EAGER: Ultraminiature Imaging Systems for Biomedical Applications

EAGER：用于生物医学应用的超小型成像系统

• 批准号: 1053204
• 负责人: Armand Tanguay,Jr.
• 金额: $ 30万
• 依托单位: University of Southern California
• 依托单位国家: 美国
• 项目类别: Standard Grant
• 财政年份: 2010
• 资助国家: 美国
• 起止时间: 2010-09-01 至 2013-08-31
• 项目状态: 已结题
• 来源: https://www.nsf.gov/awardsearch/showAward?AWD_ID=1053204&HistoricalAwards=false
• 关键词: EAGER; Ultraminiature; Imaging; Systems; Biomedical

1053204TanguayThe fundamental goal of this potentially transformative research project is to investigate the feasibility of ultracompact optical imaging systems for ultraminiature cameras designed for chronic surgical implantation in the human body, as well as for minimally invasive endoscopic examinations. Biomedical imaging applications of such ultraminiature cameras include chronically implantable cameras, ultraminiature endoscopes, an intraocular camera for retinal prostheses, a wide field-of-view eye-tracked extraocular camera for retinal prostheses, and a miniaturized eyetracking camera.The principal research activities enabled by this grant will include theoretical analysis, fabrication, and test of ultraminiature optical systems that are both compact and low-mass to allow for surgical implantation; the incorporation of optimized imaging capability in such highly miniaturized optical systems by means of ultra-small form factor refractive and hybrid refractive/diffractive optical elements; the investigation of design principles for the development of low power, low form factor CMOS image sensor arrays that are optimized for biomedical imaging applications, and the assessment by means of visual psychophysics techniques of the importance of pre- and post-image filtering of pixellated images for biomedical applications, in order to establish appropriate design constraints for these novel optical imaging systems.

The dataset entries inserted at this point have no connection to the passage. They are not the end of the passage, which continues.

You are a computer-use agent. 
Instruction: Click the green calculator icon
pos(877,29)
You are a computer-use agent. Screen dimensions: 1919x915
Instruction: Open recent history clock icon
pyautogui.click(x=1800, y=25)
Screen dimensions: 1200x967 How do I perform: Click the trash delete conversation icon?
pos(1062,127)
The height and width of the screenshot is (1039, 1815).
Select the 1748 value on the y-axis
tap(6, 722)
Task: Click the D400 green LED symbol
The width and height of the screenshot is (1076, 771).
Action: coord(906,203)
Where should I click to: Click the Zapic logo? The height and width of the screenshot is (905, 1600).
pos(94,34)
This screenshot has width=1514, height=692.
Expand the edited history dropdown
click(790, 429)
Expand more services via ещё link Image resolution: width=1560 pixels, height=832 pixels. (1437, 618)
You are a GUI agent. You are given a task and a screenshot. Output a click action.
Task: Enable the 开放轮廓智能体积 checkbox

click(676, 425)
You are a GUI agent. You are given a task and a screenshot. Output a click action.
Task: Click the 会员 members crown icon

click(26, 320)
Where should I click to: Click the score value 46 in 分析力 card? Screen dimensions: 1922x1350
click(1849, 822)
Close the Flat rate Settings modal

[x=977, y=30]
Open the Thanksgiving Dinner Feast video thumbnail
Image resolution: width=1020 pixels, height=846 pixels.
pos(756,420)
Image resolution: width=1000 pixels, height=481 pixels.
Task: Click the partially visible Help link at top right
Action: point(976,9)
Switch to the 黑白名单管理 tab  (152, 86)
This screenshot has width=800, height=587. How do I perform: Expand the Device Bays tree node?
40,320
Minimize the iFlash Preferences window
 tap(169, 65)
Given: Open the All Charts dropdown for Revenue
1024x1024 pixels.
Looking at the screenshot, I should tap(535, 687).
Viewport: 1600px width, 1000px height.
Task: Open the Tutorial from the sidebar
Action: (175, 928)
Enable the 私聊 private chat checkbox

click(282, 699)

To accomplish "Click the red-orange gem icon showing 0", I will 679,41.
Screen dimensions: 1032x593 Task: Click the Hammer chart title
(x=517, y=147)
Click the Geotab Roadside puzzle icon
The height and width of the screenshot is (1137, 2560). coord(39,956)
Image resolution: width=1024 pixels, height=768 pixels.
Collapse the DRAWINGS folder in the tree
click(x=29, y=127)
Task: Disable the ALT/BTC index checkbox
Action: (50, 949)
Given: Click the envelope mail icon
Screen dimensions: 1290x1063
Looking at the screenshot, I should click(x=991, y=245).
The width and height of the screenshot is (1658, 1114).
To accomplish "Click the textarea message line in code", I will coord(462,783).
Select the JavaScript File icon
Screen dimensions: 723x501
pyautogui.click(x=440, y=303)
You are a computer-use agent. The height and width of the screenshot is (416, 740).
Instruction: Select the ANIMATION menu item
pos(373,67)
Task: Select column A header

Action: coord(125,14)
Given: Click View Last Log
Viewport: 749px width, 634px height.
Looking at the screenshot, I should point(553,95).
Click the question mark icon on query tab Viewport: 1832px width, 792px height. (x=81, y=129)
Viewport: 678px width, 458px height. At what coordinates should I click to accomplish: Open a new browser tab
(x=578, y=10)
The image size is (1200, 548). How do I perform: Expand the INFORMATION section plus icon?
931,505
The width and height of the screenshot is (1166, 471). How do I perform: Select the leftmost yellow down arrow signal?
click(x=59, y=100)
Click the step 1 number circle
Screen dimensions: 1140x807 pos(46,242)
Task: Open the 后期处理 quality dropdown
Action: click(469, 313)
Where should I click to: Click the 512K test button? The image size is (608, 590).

1053204 Tanguay这个潜在的变革性研究项目的基本目标是研究超小型摄像机的超紧凑光学成像系统的可行性，该系统设计用于人体慢性手术植入以及微创内窥镜检查。这种超小型摄像机的生物医学成像应用包括长期植入式摄像机，超小型内窥镜，用于视网膜假体的眼内摄像机，用于视网膜假体的宽视场眼跟踪眼外摄像机以及小型化眼跟踪摄像机。和测试超小型光学系统，既紧凑又低质量，以允许手术植入;在这种高度小型化的光学系统中通过超小形状因子折射和混合折射/衍射光学元件;研究设计原理，用于开发针对生物医学成像应用进行优化的低功耗、低形状因子CMOS图像传感器阵列，并通过视觉心理物理学技术评估生物医学应用中像素化图像的图像前和图像后滤波的重要性，以便为这些新颖的光学成像系统建立适当的设计约束。